Una ópera española en varios actos.

El autor siciliano (e italiano) Andrea Camilleri hace una magnífica recreación del siglo XIX en su obra “La ópera de Vigàta”. En esta ciudad imaginaria de Sicilia tienen lugar una serie de hechos (entre ellos el incendio del teatro durante la representación de una ópera impuesta por el prefecto venido del norte y representante del nuevo estado central italiano. En una rocambolesca puesta en escena llena de corruptelas, adulterios más o menos encubiertos y con un lenguaje muy fresco (parece que en el original italiano el uso del dialecto siciliano es muy brillante…) salen a relucir todas las contradicciones de una sociedad dominada por clanes y castas que bien podía traducirse a la España de la Restauración.

Pero en plena novela aparece la siguiente descripición de el estado de ánimo de la isla en un informe secreto del jefe de policía de Palermo al Ministerio del Interior. “El espíritu público en general … es hostil al gobierno… o por lo menos acusa a los gobernadores de gravosos impuestos, del desorden financiero y del inexistente desarrollo de la industria y del comercio. Ni una industria nueva ha encontrado desarrollo y demandado brazos para el trabajo, ni las obras públicas han dado, en gran medida, pan a los obreros. Aquí es más una cuestión de pan y trabajo.También se empieza a pensar que no son los distintos hombres sino  las instituciones mismas la causa de la situación; de modo que, si por una parte los enemigos de la monarquía adelantan los puñales, si los federalistas mazzinianos piensan en la federación o en las regiones, no es escaso el número de los que piensan en la dictadura. Los nuevos impuestos generarán un mayor descontento.”

Sin duda, al lector español (y al italiano…) estás palabras ambientadas en el siglo XIX no le resultan extrañas. Más bien, le resultan de una actualidad pasmosa por la supuesta lejanía cronológica.

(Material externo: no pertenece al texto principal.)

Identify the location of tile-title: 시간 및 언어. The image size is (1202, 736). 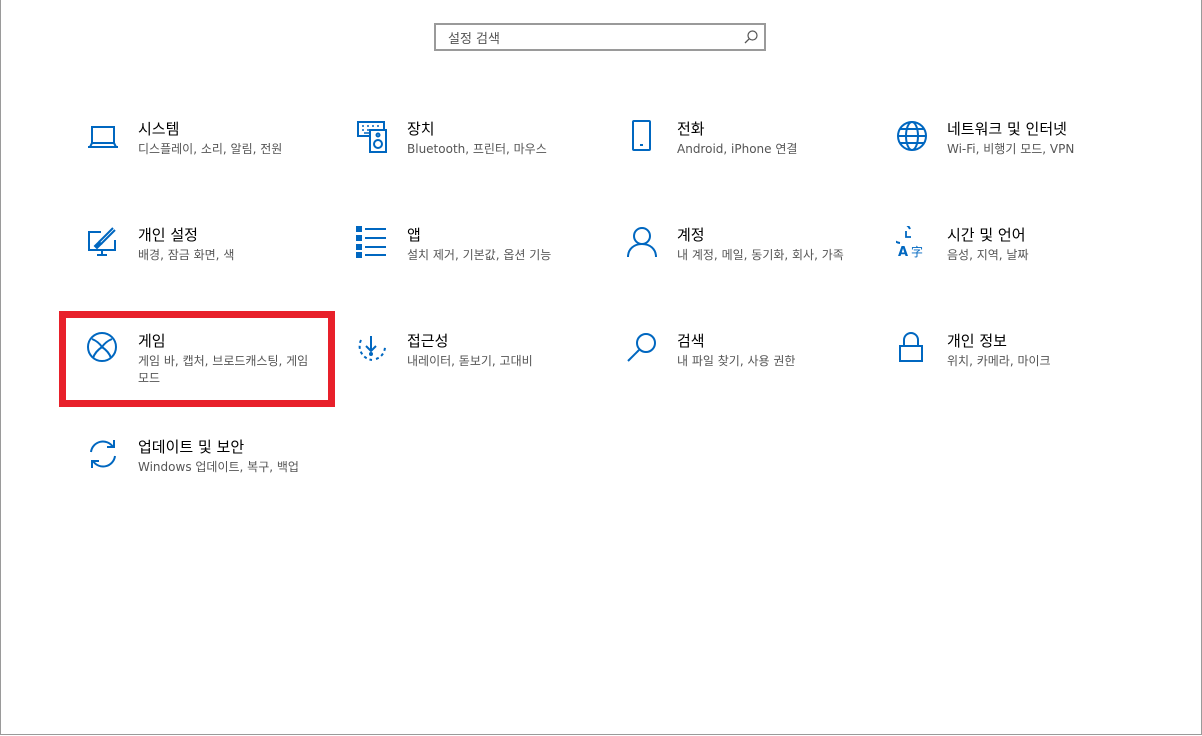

Y es que vivimos inmersos en una ópera en varios actos desde que se impusiera un modelo de democracia y un modelo económico basado en el oligopolio industrial y financiero que apoya a los dos grandes partidos que se turnan en el poder. Ese modelo surgido de la Transición que empieza a crujir debido a la fátiga de materiales y a la falta de mantenimiento del dinero europeo que tapó los boquetes que se abrían y que mantuvo el edificio en pie. Un modelo neodesarrollista de negocio inmobiliario  y turismo al que se añadieron las grandes empresas públicas privatizadas que son el armazón de las grandes multinacionales españolas. Entregadas a los aledaños del poder político por ambos partidos, han sabido recompensar a sus benefactores con puestos muy lucrativos en sus consejos de administración. Con la participación en el accionariado de los grandes medios de comunicación, el círculo del mantenimiento del sistema estaba cerrado. Primer acto.

Sin embargo, la actual crisis financiera devenida en crisis de deuda y reciclada en crisis económica general está dejando al desnudo las grietas y los boquetes. El “no nos representan” que se oyó en las calles españolas señala por donde camina el sentimiento popular. La elección de un nuevo gobierno trajo la ilusión de una pronta recuperación. Segundo acto.

Por el contrario, la supuesta recuperación tras la alternancia en el poder político no ha sido tal, sino una aceleración de la caída hacia la recesión, el rescate financiero y una intervención en ciernes. La población siente acelerarse la presión sobre sus recursos, recortar los derechos a una velocidad inusitada y se palpa la depresión social. Tercer acto.

Y en este punto, como en la ópera de Vigàta, se echa en falta ll desarrollo de “nuevas industrias” y la investigación en tecnología, el impulso público ( supliendo al privado en el crédito, por ejemplo), y, además, “los nuevos impuestos crean descontento”. Como en la pequeña ciudad siciliana del XIX, se empieza a pensar que no son los gobernantes, sino el sistema mismo y sus instituciones las que fallan. Queda por saber qué opciones tomará el “espíritu público” para manifestarse. Y si habrá incendio antes de terminar el último acto.